Arzneimittel

Kortison nicht einfach absetzen

Hanke Huber  |  15.04.2019

Menschen, die Kortison einnehmen, bekommen oft zu hören, dass man es am Ende des Therapiezeitraums nicht einfach absetzen darf, sondern ausschleichen muss. Doch warum eigentlich? Und vielleicht noch wichtiger: Was passiert, wenn man sich nicht daran hält?

 Kortison muss langsam ausgeschlichen werden, damit es nicht zu unerwünschten Wirkungen kommt.
Kortison muss langsam ausgeschlichen werden, damit es nicht zu unerwünschten Wirkungen kommt.
© fizkes/iStockphoto

Um zu verstehen, was Kortison-Tabletten bewirken, muss man den natürlichen Stoffwechsel der Kortison-ähnlichen Steroidhormone im Körper genauer betrachten. Diese Hormone spielen bei vielen Vorgängen eine wichtige Rolle, zum Beispiel beim Fett-, Zucker- oder Knochenstoffwechsel oder beim Mineralhaushalt. "Das körpereigene Hormon wird von der Nebennierenrinde gebildet – und zwar immer dann, wenn Bedarf besteht", erläutert Apothekerin Dr. Ursula Sellerberg von der ABDABundesvereinigung Deutscher Apothekerverbände e.V. "Führt man nun Kortison von außen zu, dann registriert der mit dem Gehirn verknüpfte Regelkreis 'Achtung! Es ist genug Kortison da!' und fährt die eigene Produktion herunter."
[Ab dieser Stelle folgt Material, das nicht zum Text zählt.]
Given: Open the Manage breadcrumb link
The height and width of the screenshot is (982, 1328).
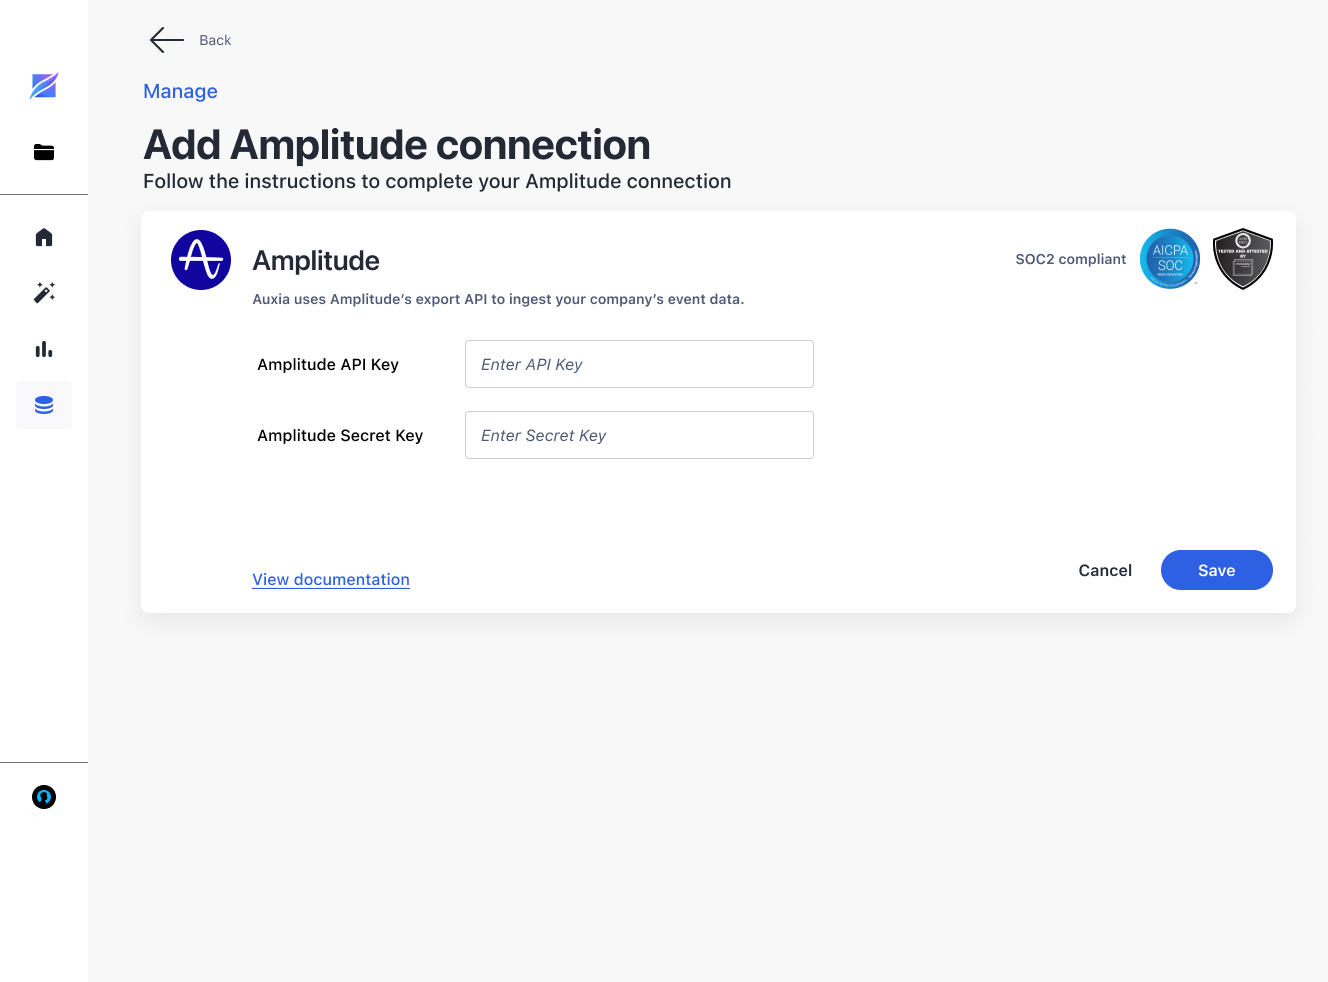Looking at the screenshot, I should [x=180, y=91].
Der Körper reagiert langsam

Erhält der Körper diese Botschaft über einen längeren Zeitraum, bildet sich die Nebennierenrinde zurück, weil das Gewebe nicht mehr benötigt wird. "Das an sich ist noch nicht das Problem beim Absetzen", sagt Sellerberg. Werde die Kortison-Zufuhr jedoch ruckartig gestoppt, müsse der Körper erst einmal realisieren, dass etwas fehlt und dass er die Produktion wieder hochfahren muss. Das dauert seine Zeit, und während dieser Phase kann ein Kortison Mangel auftreten.

"Es kommt zu einem Steroid-Entzug, der sich durch Schwäche, Müdigkeit, Übelkeit oder Gelenkschmerzen bemerkbar machen kann. Der Blutdruck sinkt, man ist verwirrt", erklärt Sellerberg. Darüber hinaus kann ein abruptes Absetzen dazu führen, dass die Krankheit, wegen der das Kortisonpräparat ursprünglich eingenommen wurde, erneut aufflammt. Deshalb schleicht man Kortison, wenn man es nicht mehr benötigt, langsam aus. In dieser Zeit kann sich die Nebennierenrinde langsam wieder aufbauen.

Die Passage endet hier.